- [EXERCISE]
Reproduce every one of the following records verbatim, keeping each line in its original order.

- [ENTRIES SHOWN]
---
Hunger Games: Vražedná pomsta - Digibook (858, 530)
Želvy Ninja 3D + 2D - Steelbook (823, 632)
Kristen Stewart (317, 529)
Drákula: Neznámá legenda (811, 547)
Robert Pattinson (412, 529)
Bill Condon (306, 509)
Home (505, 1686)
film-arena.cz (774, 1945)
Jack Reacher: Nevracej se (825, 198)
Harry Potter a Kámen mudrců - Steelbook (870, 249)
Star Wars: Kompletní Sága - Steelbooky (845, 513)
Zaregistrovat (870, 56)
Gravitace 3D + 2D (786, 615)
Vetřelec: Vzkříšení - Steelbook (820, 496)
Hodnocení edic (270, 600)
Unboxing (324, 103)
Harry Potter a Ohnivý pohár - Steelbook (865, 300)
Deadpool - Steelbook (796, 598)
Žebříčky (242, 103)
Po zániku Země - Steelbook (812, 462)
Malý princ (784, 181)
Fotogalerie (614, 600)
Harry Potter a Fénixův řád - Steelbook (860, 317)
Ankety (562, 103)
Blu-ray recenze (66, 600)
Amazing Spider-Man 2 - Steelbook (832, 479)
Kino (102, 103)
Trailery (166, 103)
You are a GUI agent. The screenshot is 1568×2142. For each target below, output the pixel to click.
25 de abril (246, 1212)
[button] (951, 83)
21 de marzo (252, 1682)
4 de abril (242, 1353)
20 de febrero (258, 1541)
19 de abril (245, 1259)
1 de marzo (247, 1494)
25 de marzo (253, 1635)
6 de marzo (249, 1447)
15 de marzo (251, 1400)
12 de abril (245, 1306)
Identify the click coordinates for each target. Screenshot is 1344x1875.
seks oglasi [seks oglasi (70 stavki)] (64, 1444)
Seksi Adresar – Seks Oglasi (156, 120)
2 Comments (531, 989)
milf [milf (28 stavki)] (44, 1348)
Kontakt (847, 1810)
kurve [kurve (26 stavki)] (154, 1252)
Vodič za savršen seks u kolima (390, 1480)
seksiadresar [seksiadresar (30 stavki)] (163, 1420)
---
- [ANSWER IN FULL]
Hunger Games: Vražedná pomsta - Digibook (858, 530)
Želvy Ninja 3D + 2D - Steelbook (823, 632)
Kristen Stewart (317, 529)
Drákula: Neznámá legenda (811, 547)
Robert Pattinson (412, 529)
Bill Condon (306, 509)
Home (505, 1686)
film-arena.cz (774, 1945)
Jack Reacher: Nevracej se (825, 198)
Harry Potter a Kámen mudrců - Steelbook (870, 249)
Star Wars: Kompletní Sága - Steelbooky (845, 513)
Zaregistrovat (870, 56)
Gravitace 3D + 2D (786, 615)
Vetřelec: Vzkříšení - Steelbook (820, 496)
Hodnocení edic (270, 600)
Unboxing (324, 103)
Harry Potter a Ohnivý pohár - Steelbook (865, 300)
Deadpool - Steelbook (796, 598)
Žebříčky (242, 103)
Po zániku Země - Steelbook (812, 462)
Malý princ (784, 181)
Fotogalerie (614, 600)
Harry Potter a Fénixův řád - Steelbook (860, 317)
Ankety (562, 103)
Blu-ray recenze (66, 600)
Amazing Spider-Man 2 - Steelbook (832, 479)
Kino (102, 103)
Trailery (166, 103)
You are a GUI agent. The screenshot is 1568×2142. For each target below, output the pixel to click.
25 de abril (246, 1212)
[button] (951, 83)
21 de marzo (252, 1682)
4 de abril (242, 1353)
20 de febrero (258, 1541)
19 de abril (245, 1259)
1 de marzo (247, 1494)
25 de marzo (253, 1635)
6 de marzo (249, 1447)
15 de marzo (251, 1400)
12 de abril (245, 1306)
Identify the click coordinates for each target. Screenshot is 1344x1875.
seks oglasi [seks oglasi (70 stavki)] (64, 1444)
Seksi Adresar – Seks Oglasi (156, 120)
2 Comments (531, 989)
milf [milf (28 stavki)] (44, 1348)
Kontakt (847, 1810)
kurve [kurve (26 stavki)] (154, 1252)
Vodič za savršen seks u kolima (390, 1480)
seksiadresar [seksiadresar (30 stavki)] (163, 1420)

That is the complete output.